Abstract Infectious complications stemming from E. faecalis translocation in burn mice are influenced by a special subset of neutrophils (immunosuppressive PMN, PMN-II). CCL2 released from PMN-II has been characterized as an effector molecule when translocated bacteria spread systemically in these mice. In the present study, we tried to protect burn mice orally infected with E. faecalis using antisense gene therapy. c-fos antisense ODN was utilized in this gene therapy, because c-fos was described as a promoter of CCL2 gene expression. One day after burn injury (3rd degree, 25% TBSA burn), decontaminated BALB/c mice were infected orally with a lethal dose of E. faecalis (107 CFU/mouse), and treated s.c. with c-fos antisense ODN 6 hrs before, and 2 and 4 days after infection. These mice were observed once daily for a week, to determine their survival rates.
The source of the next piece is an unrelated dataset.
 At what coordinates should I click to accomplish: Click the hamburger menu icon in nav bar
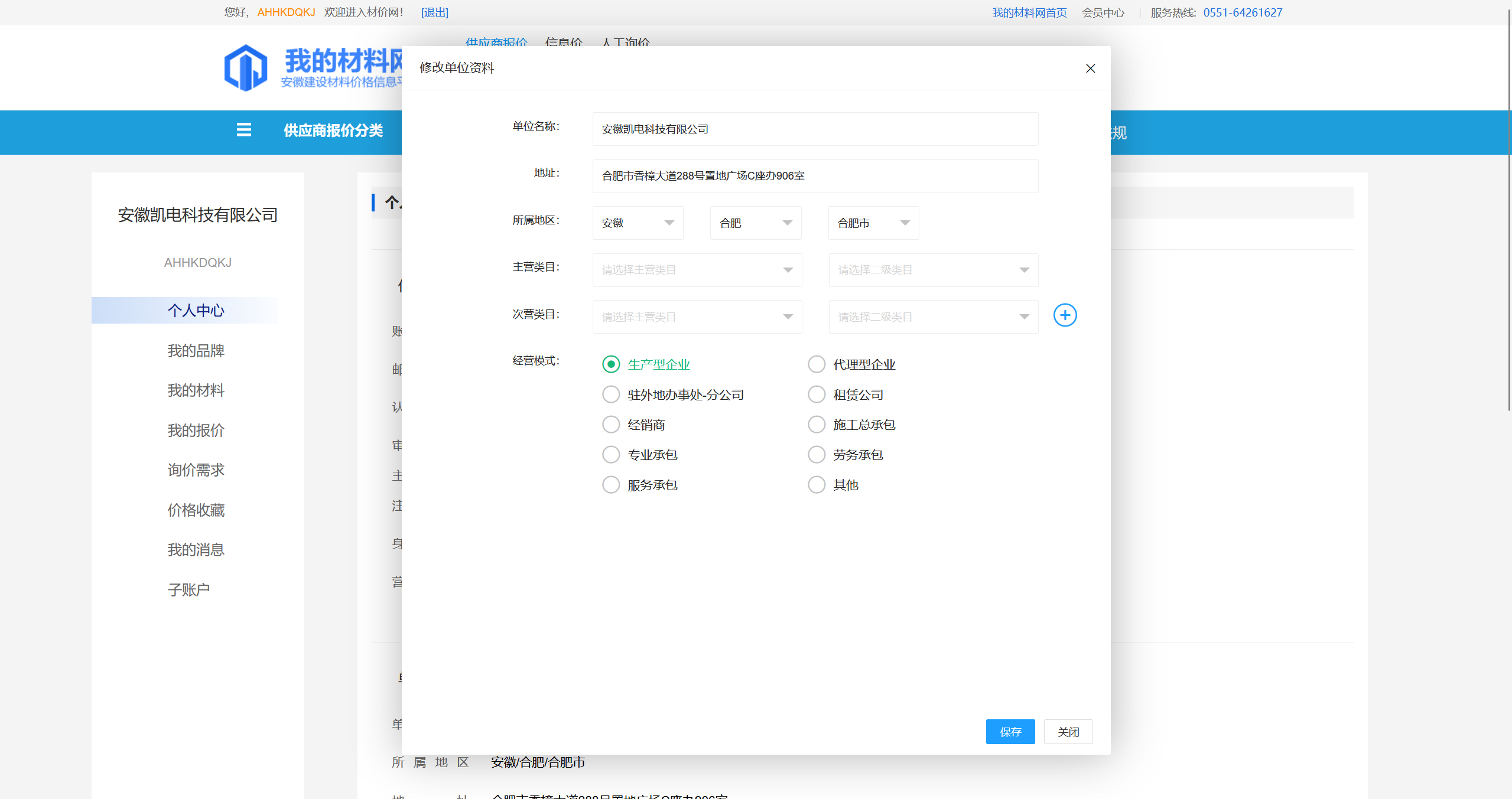(x=243, y=130)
In some experiments, sera obtained from burn mice, that were treated with or without c-fos antisense ODN, were assayed for CCL2 using ELISA. In the results, after E. faecalis oral infection, 90% of burn mice subjected to antisense therapy survived, while an 80% mortality rate was shown in the same mice treated with c-fos sense ODN. CCL2 was not detected in sera of burn mice treated with c-fos antisense ODN. These results indicate that infectious complications caused by E. faecalis translocation are controllable in thermally injured mice by antisense gene therapy using c-fos antisense ODN. This study was supported by SHC NA #8840.